Numerous articles are published and posted listing reasons why Christians should go to church and the lousy excuses we make for avoiding church attendance on Sundays. We all pretty much know the reasons people leave, so I won’t list them here. Pastors and others in church leaderships make lots of assumptions about what happens to us Christians when we leave church. For their benefit, and for the benefit of those of us who do, I wanted to set the record straight.
1. We have the freedom to establish our own relationship with God without having to follow a pre-established, denominational set of rules.
In solitude, we are able to develop our listening ears for His voice without the stumbling block of anyone else telling us how we’re supposed to listen.

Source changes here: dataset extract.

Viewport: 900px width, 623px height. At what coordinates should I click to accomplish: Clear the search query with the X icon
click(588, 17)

We have the freedom to step outside of rules without the construct of an organization telling us what we’re supposed to do or not do in order to have God’s unique attention. We finally have the comfort of talking with God with ease, and telling Him everything we’ve wanted to say. We can talk and listen anytime, and simply be with Him any time of the day.

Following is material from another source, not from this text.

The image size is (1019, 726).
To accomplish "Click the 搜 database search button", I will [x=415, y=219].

2. We ask the questions we’ve always wanted to ask.
Without being rebuffed, we have the opportunity to ask stupid questions, deep questions, and questions that relate directly to our own circumstances. We are finally at liberty to bring up questions of doubt, of contradiction, or lack of understanding and have them answered fully without regard for time. We can choose our own study Bible and look through it to help us understand God’s Word, going at our own pace.
3. We find other believers across the nation or world who are exactly where we are, establish relationships with them, and grow and mature our faith with them.
As we join in exploration of our faith together, we open our hearts and minds to different ways of perceiving and receiving the heart of God. We are able to allow more of His Spirit to work in us because we allow ourselves to know Him more deeply. We see a bigger God than we ever imagined, and begin to understand the amazing ways in which He lives and works through others across the world.
4. As we increasingly know God, we increasingly show more of Him.
Our heart and mind transforms. No longer do we live in the fear of doing the wrong thing. Instead, we live in the love of our Father’s embrace. We live in the knowledge there is no more condemnation, and nothing can separate us from the love of God as we live in Christ’s Spirit. We allow the light and love of Jesus to shine through us; this is the glory of God.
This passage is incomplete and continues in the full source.